Rewrite the stretch of entries from the line containing "You are a computer-use agent. 678x627 pixels." through the line containing "Image resolution: width=1092", including both of those lines and the requests, and leave out the pictures. In the answers only, multiply each click coordinate by 2.35 and round to whole numbers, rounding halves up.

# Extracted entries

■ ■ ■ ■ ■ ■ ■

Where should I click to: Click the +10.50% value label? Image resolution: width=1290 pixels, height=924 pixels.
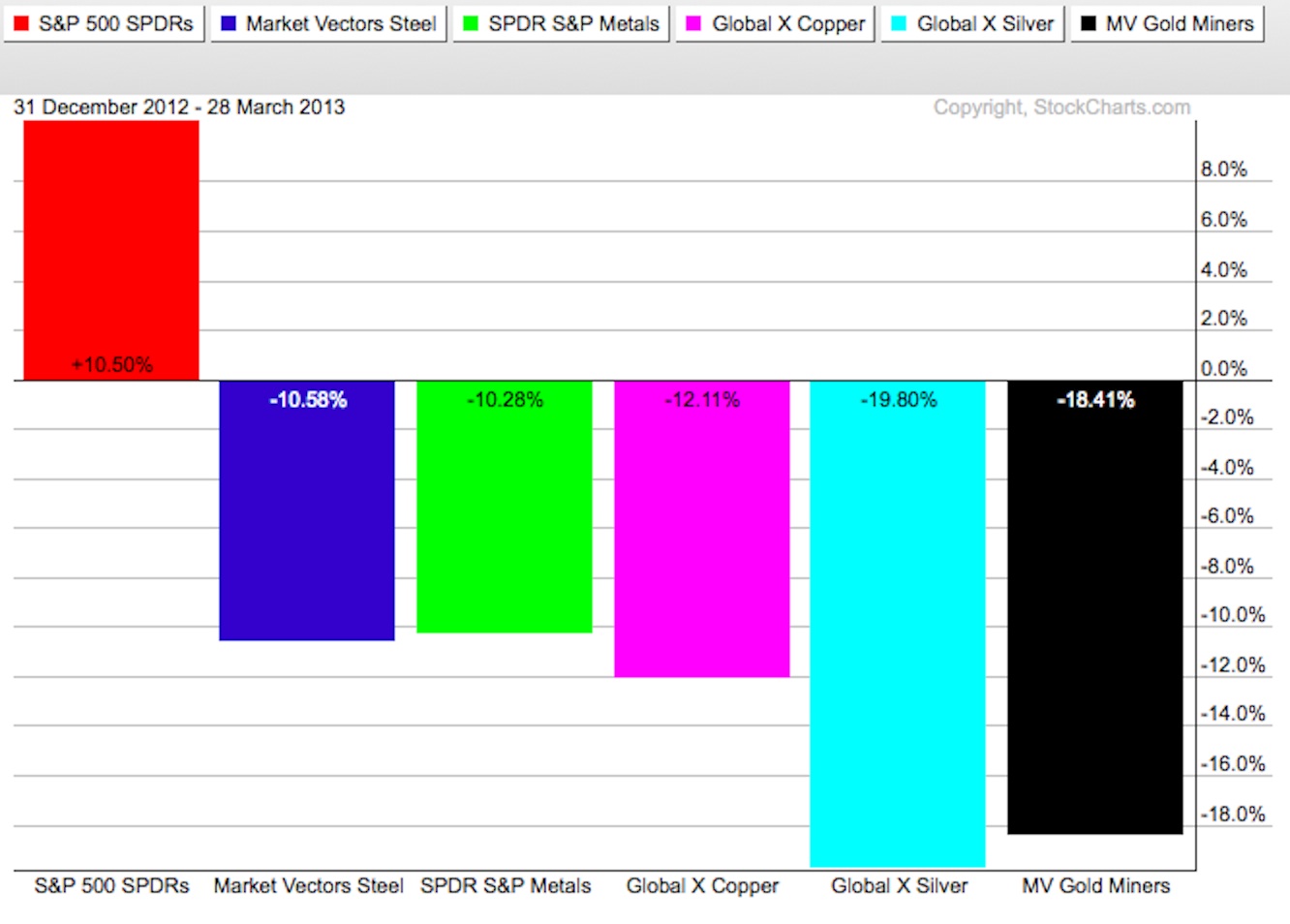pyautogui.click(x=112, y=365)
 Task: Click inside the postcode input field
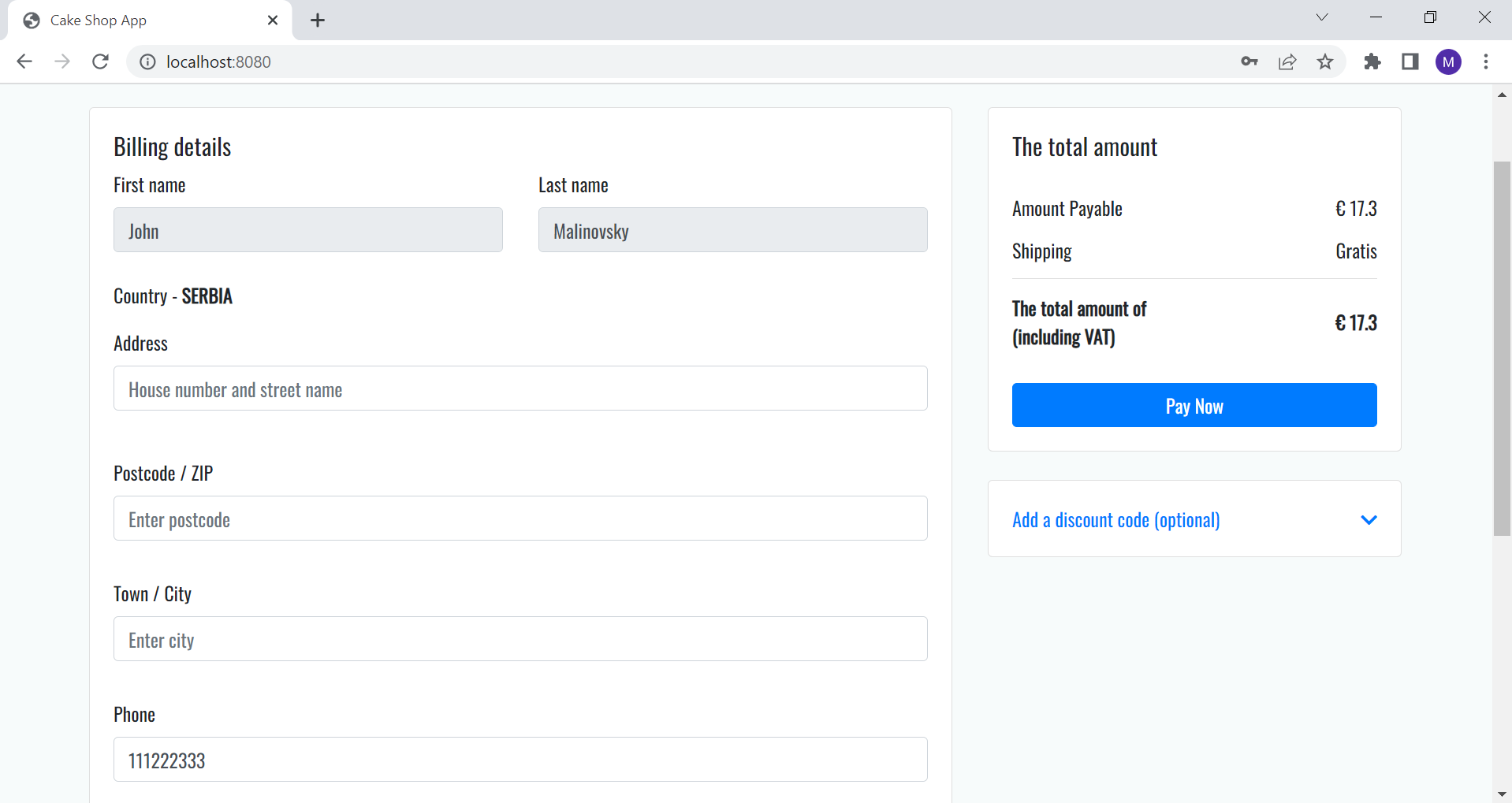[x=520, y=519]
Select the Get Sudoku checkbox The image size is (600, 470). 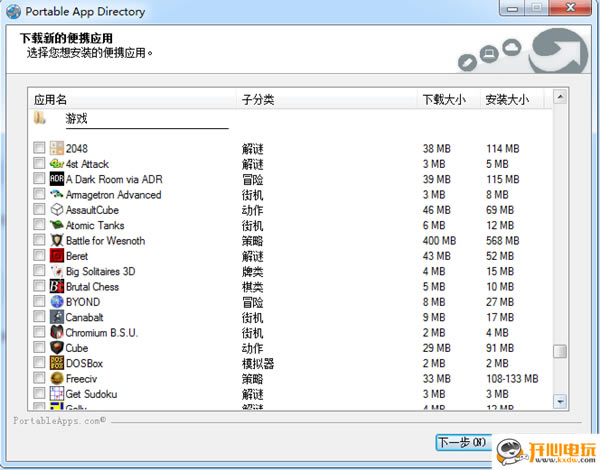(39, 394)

■ ■ ■ ■ ■ ■ ■

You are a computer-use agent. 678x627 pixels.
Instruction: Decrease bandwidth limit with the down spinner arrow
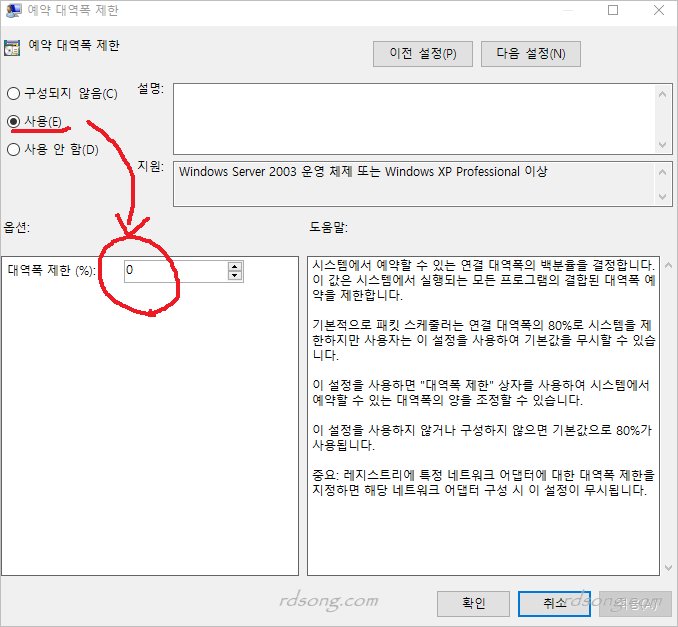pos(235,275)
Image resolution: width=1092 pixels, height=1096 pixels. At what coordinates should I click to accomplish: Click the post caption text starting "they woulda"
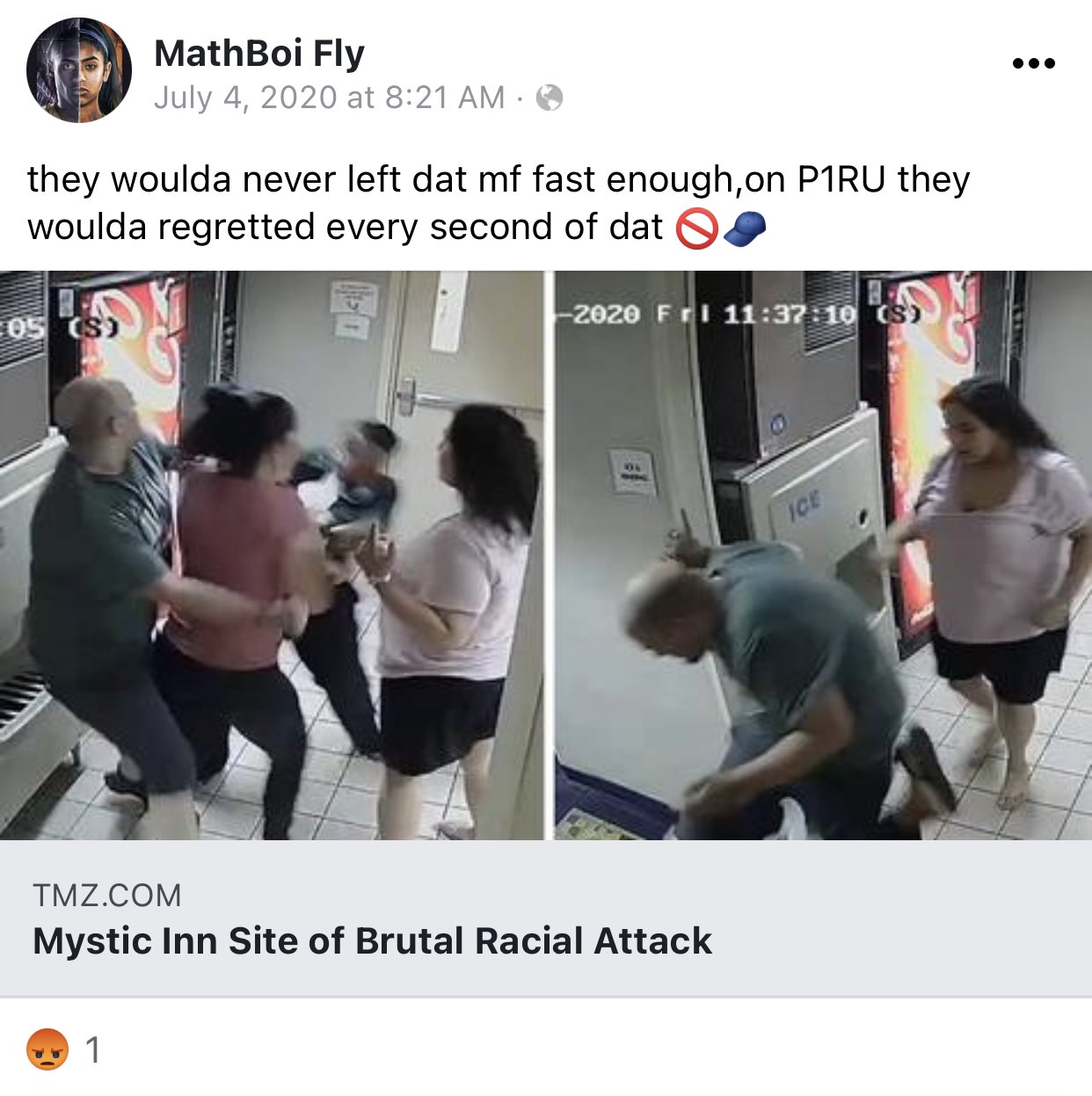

■ ■ ■ ■ ■ ■ ■

# Exercise solution
You are a computer-use agent. 678x627 pixels.
Instruction: Decrease bandwidth limit with the down spinner arrow
pos(552,646)
Image resolution: width=1092 pixels, height=1096 pixels. At what coordinates should I click to accomplish: Click the post caption text starting "they woulda"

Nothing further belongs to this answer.